Finally, Plaintiffs contend that their state-law claims are not preempted because Plaintiffs are seeking to recover damages rather than benefits under the Plan. Since any recovery will not involve "benefits," Plaintiffs suggest, these claims do no "relate to" the Plan. The Fifth Circuit has on occasion based its finding of ERISA preemption on the fact that the sole recovery sought was Plan benefits. E.g., Cefalu v. B.F. Goodrich Co., 871 F.2d 1290, 1292-95 (5th Cir.1989). However, the Circuit has never held that in the absence of a claim for benefits there is no preemption. Again, the Perkins case is instructive. Though the Court did not dwell on this point, the recovery sought in Perkins was compensatory and punitive damages, not unpaid benefits. Perkins, 898 F.2d at 472. The nature of the recovery did not prevent the Circuit from finding that Mr. Perkins' tort claims were preempted by ERISA. Therefore, Plaintiffs' attempted distinction between damages and benefits is unavailing.

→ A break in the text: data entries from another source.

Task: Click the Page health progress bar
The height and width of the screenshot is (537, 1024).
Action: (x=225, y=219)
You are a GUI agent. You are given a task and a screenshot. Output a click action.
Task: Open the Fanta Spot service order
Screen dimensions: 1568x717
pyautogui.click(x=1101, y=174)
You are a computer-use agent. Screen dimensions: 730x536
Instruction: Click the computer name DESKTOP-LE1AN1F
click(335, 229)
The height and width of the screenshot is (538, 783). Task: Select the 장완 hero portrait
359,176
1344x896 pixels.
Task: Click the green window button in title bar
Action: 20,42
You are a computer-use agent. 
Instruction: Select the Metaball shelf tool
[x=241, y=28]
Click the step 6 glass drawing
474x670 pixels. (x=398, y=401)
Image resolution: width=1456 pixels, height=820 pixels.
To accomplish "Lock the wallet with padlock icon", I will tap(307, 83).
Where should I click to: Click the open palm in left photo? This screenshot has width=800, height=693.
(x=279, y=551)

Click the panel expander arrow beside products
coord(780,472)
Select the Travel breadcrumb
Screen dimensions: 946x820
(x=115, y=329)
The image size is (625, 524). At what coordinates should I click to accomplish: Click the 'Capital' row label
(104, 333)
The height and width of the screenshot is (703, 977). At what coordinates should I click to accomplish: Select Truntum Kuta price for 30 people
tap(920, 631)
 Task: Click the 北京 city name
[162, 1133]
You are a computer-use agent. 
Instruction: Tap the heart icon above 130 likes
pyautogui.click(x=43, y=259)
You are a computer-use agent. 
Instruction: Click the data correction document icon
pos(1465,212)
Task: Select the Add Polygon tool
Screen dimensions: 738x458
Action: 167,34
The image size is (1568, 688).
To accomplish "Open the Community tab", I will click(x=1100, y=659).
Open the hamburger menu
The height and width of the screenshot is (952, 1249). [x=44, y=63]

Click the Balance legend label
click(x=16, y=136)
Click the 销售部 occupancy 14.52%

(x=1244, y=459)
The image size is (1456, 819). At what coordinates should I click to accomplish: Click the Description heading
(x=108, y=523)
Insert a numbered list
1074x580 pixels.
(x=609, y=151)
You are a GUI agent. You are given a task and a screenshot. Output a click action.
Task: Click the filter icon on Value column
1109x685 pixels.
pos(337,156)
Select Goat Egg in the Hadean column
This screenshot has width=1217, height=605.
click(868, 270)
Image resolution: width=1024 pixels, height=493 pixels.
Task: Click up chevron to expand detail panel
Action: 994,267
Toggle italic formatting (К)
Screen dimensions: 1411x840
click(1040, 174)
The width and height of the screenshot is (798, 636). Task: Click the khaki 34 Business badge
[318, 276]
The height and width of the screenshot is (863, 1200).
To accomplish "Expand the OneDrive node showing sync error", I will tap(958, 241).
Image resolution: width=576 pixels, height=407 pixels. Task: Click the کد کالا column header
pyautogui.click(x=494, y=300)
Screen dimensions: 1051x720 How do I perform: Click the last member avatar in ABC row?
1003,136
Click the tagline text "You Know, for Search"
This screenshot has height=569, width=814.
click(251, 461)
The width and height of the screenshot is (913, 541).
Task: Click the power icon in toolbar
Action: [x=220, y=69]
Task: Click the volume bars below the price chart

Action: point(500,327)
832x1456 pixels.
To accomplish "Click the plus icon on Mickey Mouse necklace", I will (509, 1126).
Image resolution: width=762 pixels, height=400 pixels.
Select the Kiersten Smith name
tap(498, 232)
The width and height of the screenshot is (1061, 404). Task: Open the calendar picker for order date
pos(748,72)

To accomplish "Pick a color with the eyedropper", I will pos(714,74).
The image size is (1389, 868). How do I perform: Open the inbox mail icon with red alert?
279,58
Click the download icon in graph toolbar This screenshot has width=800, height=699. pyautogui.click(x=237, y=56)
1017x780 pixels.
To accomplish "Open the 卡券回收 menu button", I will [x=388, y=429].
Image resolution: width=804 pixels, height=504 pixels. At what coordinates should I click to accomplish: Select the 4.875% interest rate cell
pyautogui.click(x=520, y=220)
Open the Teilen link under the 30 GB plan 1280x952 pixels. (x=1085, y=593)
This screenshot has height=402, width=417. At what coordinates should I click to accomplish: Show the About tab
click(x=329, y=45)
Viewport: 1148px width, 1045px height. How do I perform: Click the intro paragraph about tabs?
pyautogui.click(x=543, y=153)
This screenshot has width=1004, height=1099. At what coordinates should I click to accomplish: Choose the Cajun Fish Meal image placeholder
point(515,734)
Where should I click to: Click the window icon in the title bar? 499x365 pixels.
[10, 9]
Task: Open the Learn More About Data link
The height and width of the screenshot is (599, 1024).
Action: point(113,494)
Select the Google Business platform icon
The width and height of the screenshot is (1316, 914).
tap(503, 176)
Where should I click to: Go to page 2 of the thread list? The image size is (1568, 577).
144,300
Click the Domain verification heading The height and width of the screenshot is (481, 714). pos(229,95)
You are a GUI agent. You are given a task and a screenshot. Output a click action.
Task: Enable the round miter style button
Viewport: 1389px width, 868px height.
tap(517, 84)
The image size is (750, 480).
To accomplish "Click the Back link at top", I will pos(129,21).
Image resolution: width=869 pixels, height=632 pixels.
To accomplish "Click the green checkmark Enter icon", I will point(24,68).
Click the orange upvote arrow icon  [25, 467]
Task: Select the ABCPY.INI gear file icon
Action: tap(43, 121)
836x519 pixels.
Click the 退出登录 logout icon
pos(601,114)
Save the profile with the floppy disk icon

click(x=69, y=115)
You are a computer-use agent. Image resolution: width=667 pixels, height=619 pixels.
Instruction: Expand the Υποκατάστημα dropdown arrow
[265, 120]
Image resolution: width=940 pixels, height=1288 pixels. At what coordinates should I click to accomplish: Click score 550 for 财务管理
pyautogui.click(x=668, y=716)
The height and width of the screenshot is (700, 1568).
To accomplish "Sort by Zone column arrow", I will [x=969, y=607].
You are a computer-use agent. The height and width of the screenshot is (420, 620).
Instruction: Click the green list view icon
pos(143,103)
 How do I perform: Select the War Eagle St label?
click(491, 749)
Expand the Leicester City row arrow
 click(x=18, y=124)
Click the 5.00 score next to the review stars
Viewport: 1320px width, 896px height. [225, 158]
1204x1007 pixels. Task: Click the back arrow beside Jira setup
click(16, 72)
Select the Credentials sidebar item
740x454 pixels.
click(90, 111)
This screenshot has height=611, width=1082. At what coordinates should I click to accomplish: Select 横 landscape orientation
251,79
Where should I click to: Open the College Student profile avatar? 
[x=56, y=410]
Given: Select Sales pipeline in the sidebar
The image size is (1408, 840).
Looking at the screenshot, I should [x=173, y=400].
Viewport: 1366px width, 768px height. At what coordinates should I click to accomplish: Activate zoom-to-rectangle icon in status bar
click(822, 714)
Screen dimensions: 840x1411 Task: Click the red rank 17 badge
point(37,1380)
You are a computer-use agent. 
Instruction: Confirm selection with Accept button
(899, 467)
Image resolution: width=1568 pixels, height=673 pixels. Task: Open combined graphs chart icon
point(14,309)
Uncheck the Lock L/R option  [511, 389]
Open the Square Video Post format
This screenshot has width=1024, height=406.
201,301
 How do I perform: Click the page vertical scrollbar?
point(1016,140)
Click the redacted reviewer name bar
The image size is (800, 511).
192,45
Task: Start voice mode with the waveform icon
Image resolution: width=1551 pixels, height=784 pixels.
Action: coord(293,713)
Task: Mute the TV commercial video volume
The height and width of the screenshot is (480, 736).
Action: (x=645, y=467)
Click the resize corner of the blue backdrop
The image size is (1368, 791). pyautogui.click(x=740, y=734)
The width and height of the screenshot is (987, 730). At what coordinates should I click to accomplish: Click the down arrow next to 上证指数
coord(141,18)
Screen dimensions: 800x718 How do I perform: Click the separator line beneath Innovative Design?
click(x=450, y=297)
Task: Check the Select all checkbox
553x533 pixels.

In sum, under Fifth Circuit authority, all of the Christensons' state-law causes of action "relate to" an ERISA plan. Consequently, those claims are preempted unless they fall within ERISA's "savings clause."

C. Does the ERISA "Savings Clause" Preserve Plaintiffs' Statutory Causes of Action?
In a final effort to avoid preemption, Plaintiffs argue that their claims fall under the ERISA "savings clause." That clause preserves from preemption state laws that directly "regulate[] insurance." 29 U.S.C. § 1144(b)(2)(A). Plaintiffs concede that under established precedent most of their state-law claims are preempted and not within the savings clause. However, they urge the Court to find that their claims under the Texas Insurance Code are saved.
Plaintiffs raise two different claims under the Texas Insurance: 1) a claim under Article 21.21 for unfair or deceptive practices in the business of insurance; 2) a discrimination claim under Article 21.21-6 for refusing to insure or continue to insure because of a disability.
The Fifth Circuit has repeatedly held that suits under Article 21.21 for unfair trade practices are preempted by ERISA. Hogan v. Kraft Foods, 969 F.2d 142, 144 (5th Cir. 1992); Ramirez v. Inter-Continental Hotels, 890 F.2d 760, 763 (5th Cir.1989). These authorities control here. Therefore, the Christensons' Art. 21.21 claims for deceptive trade practices are not saved by 29 U.S.C. § 1144(b)(2)(A).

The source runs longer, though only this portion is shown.